The Government has said it is now “extremely unlikely” a member of the British royal family will attend the 100th anniversary commemorations of the Easter 1916 Rising next year.
The change of position was decided at a meeting of the Cabinet sub-committee on commemorations last Monday at which there was agreement in principle that given the nature of the event it would be better not to invite the Royal family to the Easter Week events.
The decision was confirmed by Minister of State Aodhán Ó Ríordáin, who has special responsibility for the centenary of commemorations and is also vice-chair of the all-party committee on commemorations.
“It’s extremely unlikely that there will be a royal presence for events on O’Connell Street and the GPO,” said Mr Ó Ríordáin.
He said that the issue had the potential to be a distraction that would take away from the events and would also involve a security dimension.
“As we get closer, my concern (and it is shared by others) is that it will take up an inordinate amount of time, space and debate.
“If all we are doing is debating the presence or otherwise of a member of the British royal family within the GPO it would be a distraction,” he said.
Mr O Ríordáin said in one sense it was a shame that Ireland was not in the position of other European countries where they can hold commemorative events in the presence of heads of state of other countries, including former foes.

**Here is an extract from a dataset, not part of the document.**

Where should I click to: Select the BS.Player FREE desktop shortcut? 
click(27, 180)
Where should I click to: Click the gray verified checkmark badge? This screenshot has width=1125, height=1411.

He instanced some of the commemorations in Belgium to mark the 100th anniversary of key battles in the first World War.
He said Ireland was not yet in that position.
The Minister of State said it was his understanding that there was a recognition from the British government of the sensitivities involved.
"I understand there is no indication that they will be offended by any eventuality where the Royal family was not present at events." Protocol During the State visit of President Michael D Higgins to England last year, Taoiseach Enda Kenny said, when asked, that he would like to see Queen Elizabeth visit Ireland as part of the events surrounding the commemoration of 1916.
He added there was a protocol attached to it.
On the same visit, then Tánaiste Eamon Gilmore said the possibility of members of the Royal family participating in the 1916 events was something that had been discussed before.
However, the position came under strong criticism in Ireland from both Fianna Fáil and Sinn Féin, as well as from descendants of the leaders of the 1916 Rising.
The broad agreement reached by the Cabinet sub-committee last Monday may draw a line under the controversies and criticisms faced by the government during 2016 over the direction and preparedness of its plans to commemorate the Rising.
There are also two major events in 2015 which are germane to the Decade of Centenaries: they are the 100th anniversary of Gallipoli as well as the 100th anniversary of the funeral of O'Donovan Rossa, where Patrick Pearse gave the graveside oration.